BEGIN Task input

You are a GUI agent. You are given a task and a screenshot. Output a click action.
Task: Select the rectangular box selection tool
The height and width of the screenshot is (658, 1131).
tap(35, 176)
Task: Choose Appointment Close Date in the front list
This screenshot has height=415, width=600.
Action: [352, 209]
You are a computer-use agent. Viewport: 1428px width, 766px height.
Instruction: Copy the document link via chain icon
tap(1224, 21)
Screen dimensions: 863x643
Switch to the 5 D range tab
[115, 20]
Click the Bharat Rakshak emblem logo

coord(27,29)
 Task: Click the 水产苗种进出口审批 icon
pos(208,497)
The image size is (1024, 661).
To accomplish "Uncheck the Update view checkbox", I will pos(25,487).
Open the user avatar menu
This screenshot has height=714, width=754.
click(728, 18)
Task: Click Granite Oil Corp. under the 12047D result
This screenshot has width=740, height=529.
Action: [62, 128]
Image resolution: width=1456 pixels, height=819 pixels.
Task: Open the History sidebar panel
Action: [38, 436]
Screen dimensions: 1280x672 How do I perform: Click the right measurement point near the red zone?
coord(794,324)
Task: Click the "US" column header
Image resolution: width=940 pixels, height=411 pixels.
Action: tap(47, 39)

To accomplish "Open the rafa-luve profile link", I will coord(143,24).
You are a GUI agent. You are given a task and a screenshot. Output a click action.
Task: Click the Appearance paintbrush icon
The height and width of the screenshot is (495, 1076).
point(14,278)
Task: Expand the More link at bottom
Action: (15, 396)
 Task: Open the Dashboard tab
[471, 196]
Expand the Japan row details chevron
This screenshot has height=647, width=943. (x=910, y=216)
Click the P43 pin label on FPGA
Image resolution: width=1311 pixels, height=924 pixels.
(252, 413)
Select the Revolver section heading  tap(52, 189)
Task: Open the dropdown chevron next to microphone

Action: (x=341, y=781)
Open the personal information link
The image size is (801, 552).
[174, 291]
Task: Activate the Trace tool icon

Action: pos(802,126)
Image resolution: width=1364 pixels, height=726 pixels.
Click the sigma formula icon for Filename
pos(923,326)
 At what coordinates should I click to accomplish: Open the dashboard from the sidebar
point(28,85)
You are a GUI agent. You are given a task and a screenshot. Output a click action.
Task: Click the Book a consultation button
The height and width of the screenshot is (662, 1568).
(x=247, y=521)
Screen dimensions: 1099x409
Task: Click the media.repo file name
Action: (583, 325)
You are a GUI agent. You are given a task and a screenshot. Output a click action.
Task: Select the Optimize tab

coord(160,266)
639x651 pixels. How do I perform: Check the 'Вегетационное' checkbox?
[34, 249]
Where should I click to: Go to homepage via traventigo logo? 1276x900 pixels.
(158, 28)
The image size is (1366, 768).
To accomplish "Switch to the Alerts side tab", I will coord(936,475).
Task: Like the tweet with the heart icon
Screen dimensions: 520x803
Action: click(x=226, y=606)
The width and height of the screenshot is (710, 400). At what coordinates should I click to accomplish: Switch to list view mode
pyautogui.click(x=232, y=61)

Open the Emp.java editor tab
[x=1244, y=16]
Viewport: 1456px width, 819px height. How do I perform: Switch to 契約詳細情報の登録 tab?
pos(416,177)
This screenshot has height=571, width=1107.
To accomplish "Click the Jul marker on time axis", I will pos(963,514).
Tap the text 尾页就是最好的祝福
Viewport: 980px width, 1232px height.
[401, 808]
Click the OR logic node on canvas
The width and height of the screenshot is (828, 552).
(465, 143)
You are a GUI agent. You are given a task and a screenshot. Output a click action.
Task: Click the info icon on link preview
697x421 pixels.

END Task input

▸ What to do
Reproduce all of the lines above verbatim.

▸ Complete answer
You are a GUI agent. You are given a task and a screenshot. Output a click action.
Task: Select the rectangular box selection tool
The height and width of the screenshot is (658, 1131).
tap(35, 176)
Task: Choose Appointment Close Date in the front list
This screenshot has height=415, width=600.
Action: [352, 209]
You are a computer-use agent. Viewport: 1428px width, 766px height.
Instruction: Copy the document link via chain icon
tap(1224, 21)
Screen dimensions: 863x643
Switch to the 5 D range tab
[115, 20]
Click the Bharat Rakshak emblem logo

coord(27,29)
 Task: Click the 水产苗种进出口审批 icon
pos(208,497)
The image size is (1024, 661).
To accomplish "Uncheck the Update view checkbox", I will pos(25,487).
Open the user avatar menu
This screenshot has height=714, width=754.
click(728, 18)
Task: Click Granite Oil Corp. under the 12047D result
This screenshot has width=740, height=529.
Action: [62, 128]
Image resolution: width=1456 pixels, height=819 pixels.
Task: Open the History sidebar panel
Action: [38, 436]
Screen dimensions: 1280x672 How do I perform: Click the right measurement point near the red zone?
coord(794,324)
Task: Click the "US" column header
Image resolution: width=940 pixels, height=411 pixels.
Action: tap(47, 39)

To accomplish "Open the rafa-luve profile link", I will coord(143,24).
You are a GUI agent. You are given a task and a screenshot. Output a click action.
Task: Click the Appearance paintbrush icon
The height and width of the screenshot is (495, 1076).
point(14,278)
Task: Expand the More link at bottom
Action: (15, 396)
 Task: Open the Dashboard tab
[471, 196]
Expand the Japan row details chevron
This screenshot has height=647, width=943. (x=910, y=216)
Click the P43 pin label on FPGA
Image resolution: width=1311 pixels, height=924 pixels.
(252, 413)
Select the Revolver section heading  tap(52, 189)
Task: Open the dropdown chevron next to microphone

Action: (x=341, y=781)
Open the personal information link
The image size is (801, 552).
[174, 291]
Task: Activate the Trace tool icon

Action: pos(802,126)
Image resolution: width=1364 pixels, height=726 pixels.
Click the sigma formula icon for Filename
pos(923,326)
 At what coordinates should I click to accomplish: Open the dashboard from the sidebar
point(28,85)
You are a GUI agent. You are given a task and a screenshot. Output a click action.
Task: Click the Book a consultation button
The height and width of the screenshot is (662, 1568).
(x=247, y=521)
Screen dimensions: 1099x409
Task: Click the media.repo file name
Action: (583, 325)
You are a GUI agent. You are given a task and a screenshot. Output a click action.
Task: Select the Optimize tab

coord(160,266)
639x651 pixels. How do I perform: Check the 'Вегетационное' checkbox?
[34, 249]
Where should I click to: Go to homepage via traventigo logo? 1276x900 pixels.
(158, 28)
The image size is (1366, 768).
To accomplish "Switch to the Alerts side tab", I will coord(936,475).
Task: Like the tweet with the heart icon
Screen dimensions: 520x803
Action: click(x=226, y=606)
The width and height of the screenshot is (710, 400). At what coordinates should I click to accomplish: Switch to list view mode
pyautogui.click(x=232, y=61)

Open the Emp.java editor tab
[x=1244, y=16]
Viewport: 1456px width, 819px height. How do I perform: Switch to 契約詳細情報の登録 tab?
pos(416,177)
This screenshot has height=571, width=1107.
To accomplish "Click the Jul marker on time axis", I will pos(963,514).
Tap the text 尾页就是最好的祝福
Viewport: 980px width, 1232px height.
[401, 808]
Click the OR logic node on canvas
The width and height of the screenshot is (828, 552).
(465, 143)
You are a GUI agent. You are given a task and a screenshot. Output a click action.
Task: Click the info icon on link preview
697x421 pixels.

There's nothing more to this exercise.